My job was to assist Teng to look for timber logs left in the woods. Once a log was found, we would fix a heavy-duty wire rope on it and then use a tractor to tow it out of the woods. This job might seem simple, but it was actually very hard for me as a girl, especially in knee-deep snow. Walking in the snow was hard enough, let alone carrying some heavy-duty wire ropes. Teng asked me to drive the tractor, while he himself took up the job of tying the wire rope on the log. However, driving the tractor in snow-covered woods was not an easy job either. There were many stumps covered by snow. It would be a disaster if the tracks of the tractor got stuck in one of such stumps. To avoid such trouble, Teng decided he would operate the tractor as well as tying the wire rope to the logs all by himself. So he climbed up and down the tractor, ran back and forth between the tractor and the log, while all I could do was watch him do all the work, feeling extremely guilty. Also, for my convenience, Teng asked for the undesirable night shift so that when we were done with our shift, I could have some private time doing my washing and cleaning, in the wee hours when others were all sleeping.
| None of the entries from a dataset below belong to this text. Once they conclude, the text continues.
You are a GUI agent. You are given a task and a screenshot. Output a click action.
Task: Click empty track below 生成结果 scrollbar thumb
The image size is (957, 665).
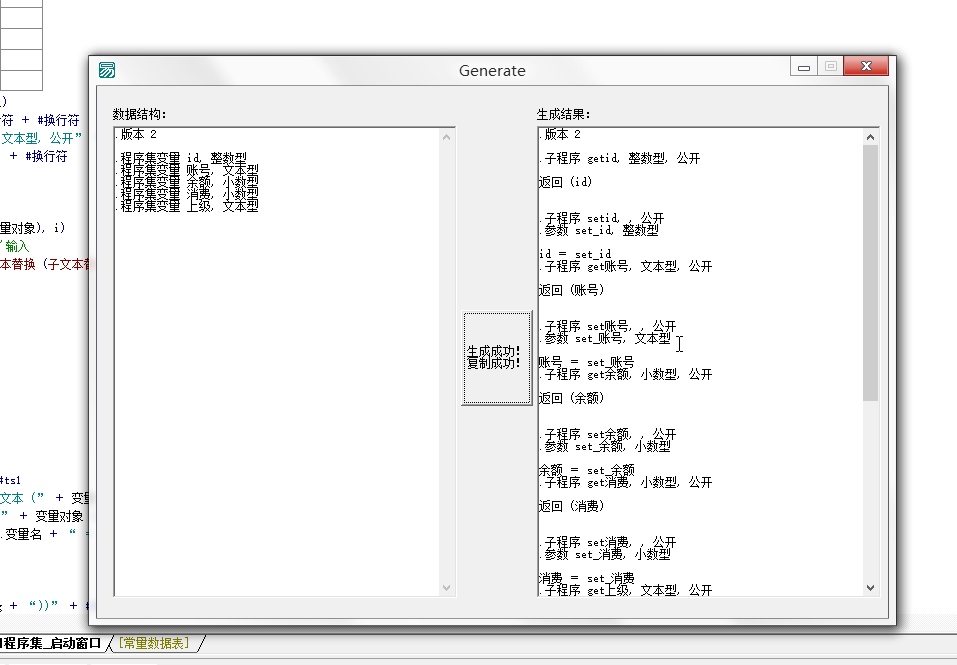click(x=870, y=490)
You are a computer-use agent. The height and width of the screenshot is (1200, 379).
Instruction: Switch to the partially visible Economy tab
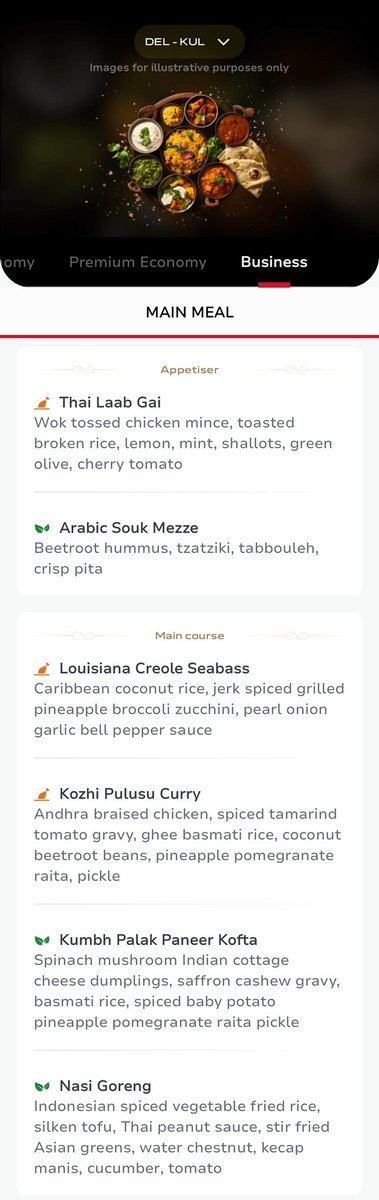point(17,262)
When the sun rose at dawn, it cast golden sunbeams through the woods; the snow on the ground shone brightly. A new day started in the steam and smoke of breakfast cooking. One day, after my night shift, when I was sleeping in the shack, I was woken by a stream of music flowing into my ears through the window. It was the most beautiful theme tune of a violin concerto composed for a legendary love story known to everybody. I looked through the window and saw a young man, playing the violin in the snow. He was so concentrated in his music and playing the piece repeatedly, hardly noticing the subzero cold. I heard this music the first time played by my music teacher years ago, and later I also heard the complete performance of the concerto at a concert held at the Central Conservatory of Music in Beijing. Not only did I love the beautiful melody, I also enjoyed the conducting of Mr. Huang at the time. But now, during the CR, this piece of music was criticized as a “poisonous weed”, no one dared to listen to it, let alone playing. To my surprise, I could now hear it, played by a brave young man from the local city of Harbin.
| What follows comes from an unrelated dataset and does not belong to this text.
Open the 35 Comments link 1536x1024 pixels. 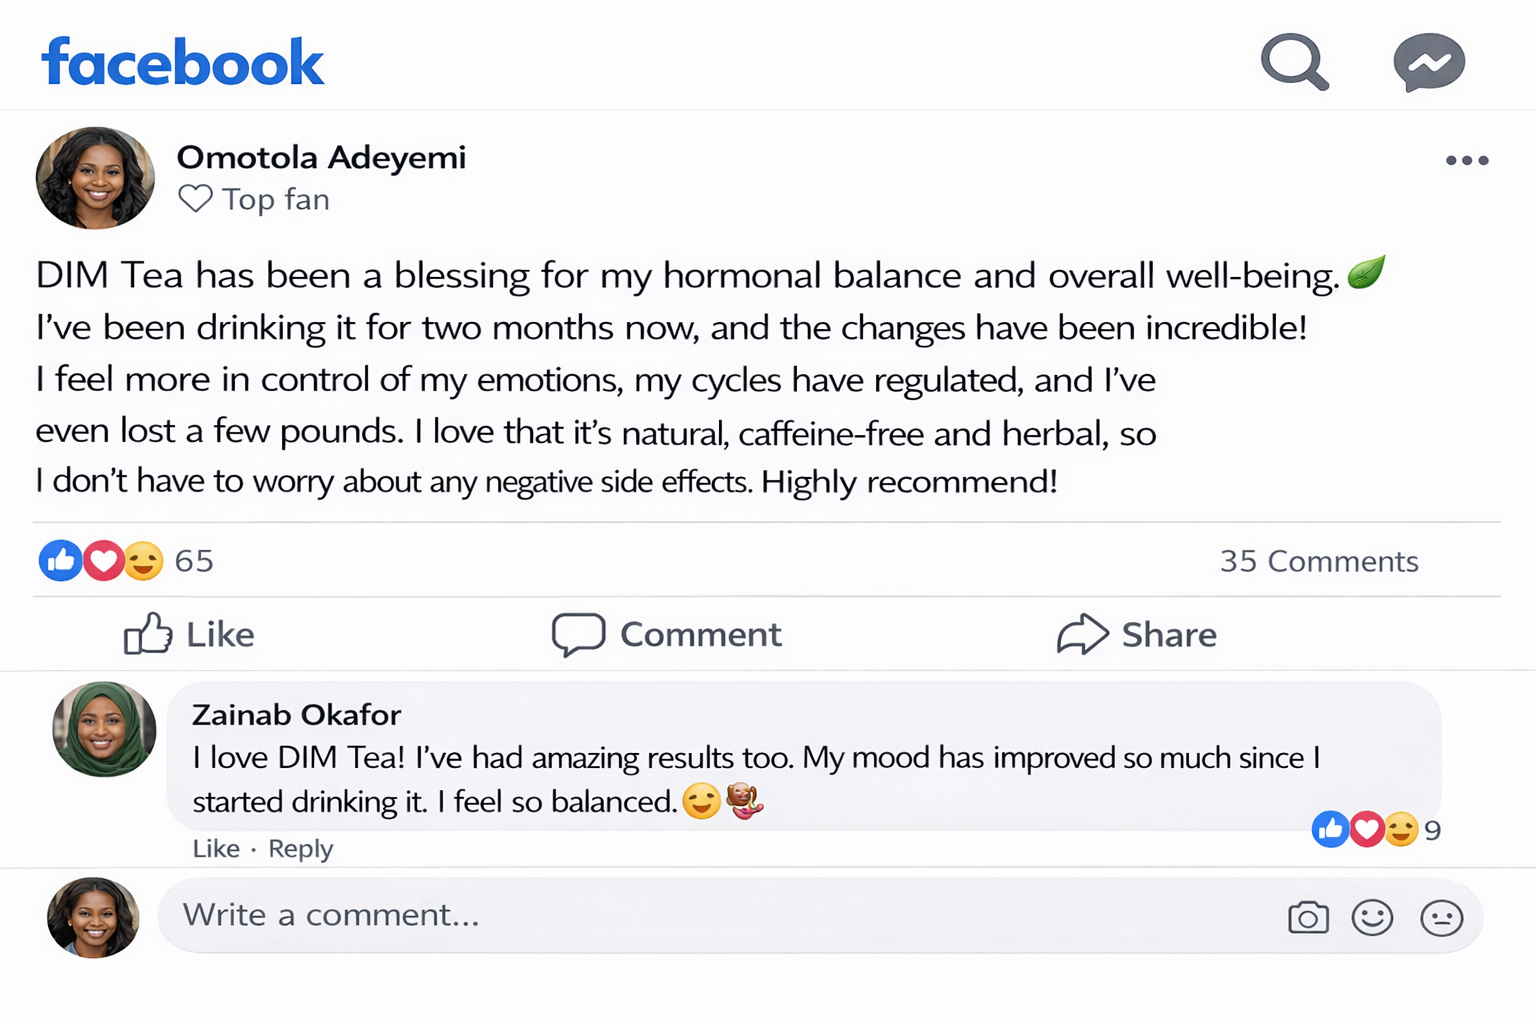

One day, the hunting team brought back some elk meat. Having had no meat for a long time, now we could enjoy a rare treat of a good meal. Before we took off for our night shift, the head cook assured us he would keep some elk meat for us before it was finished by others. Indeed when we were back from our shift at night, we enjoyed a special meal prepared for us by the head cook in the kitchen. When we ate, he was humming some beautiful tunes, while stirring something in a pot on the stove. In the dimly lit kitchen, he was so much into his humming his song; he seemed to have forgotten everything around him. I could not understand a word of the lyrics, possibly because of his heavy ShanDong accent, but the sad melody and the desolate tone of his humming seemed to be telling some tragic story, touching the heart of anyone listening. Years later when the CR was over, I heard the melody again and learned its title, “My shepherd brother”. That night, what I enjoyed the most was not the elk meat, which was smelly and too tough to chew, but the nameless little tune, lovely touching and unforgettable.
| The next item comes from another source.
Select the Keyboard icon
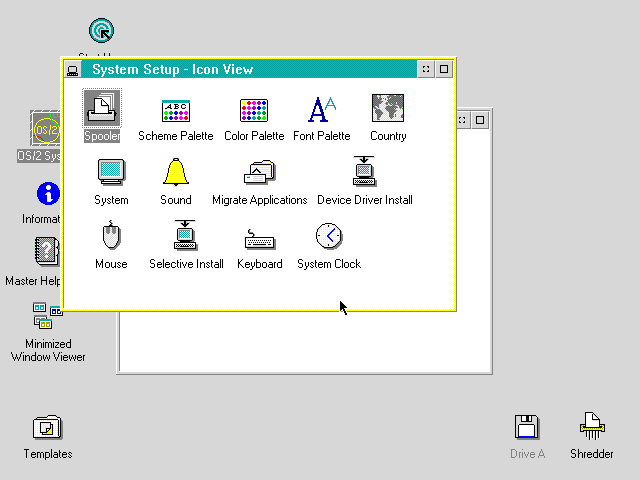 coord(259,238)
Later when I got a chance to go back home in Beijing to see my parents, I spent all my savings to buy an accordion and I brought it back to the farm. Still later when my hardship on the farm was finally over and I was back to Beijing with a stable job, I bought myself a high-quality stereo system. It became my hobby to search everywhere to find all music pieces I loved, and then to quietly enjoy them at home. There will always things in life one would complain about, but in music, I can always find peace and comfort.

Right at this moment, I am listening to the Prelude to the 3rd Act (Pastorale) in opera Carmen. The melody is like a breeze of air, soothing and calming, gently touching my face, and my heart. Let me dedicate this piece of music to my long-passed youth, to the kind people in that time, who helped me, supported me, and consoled my soul.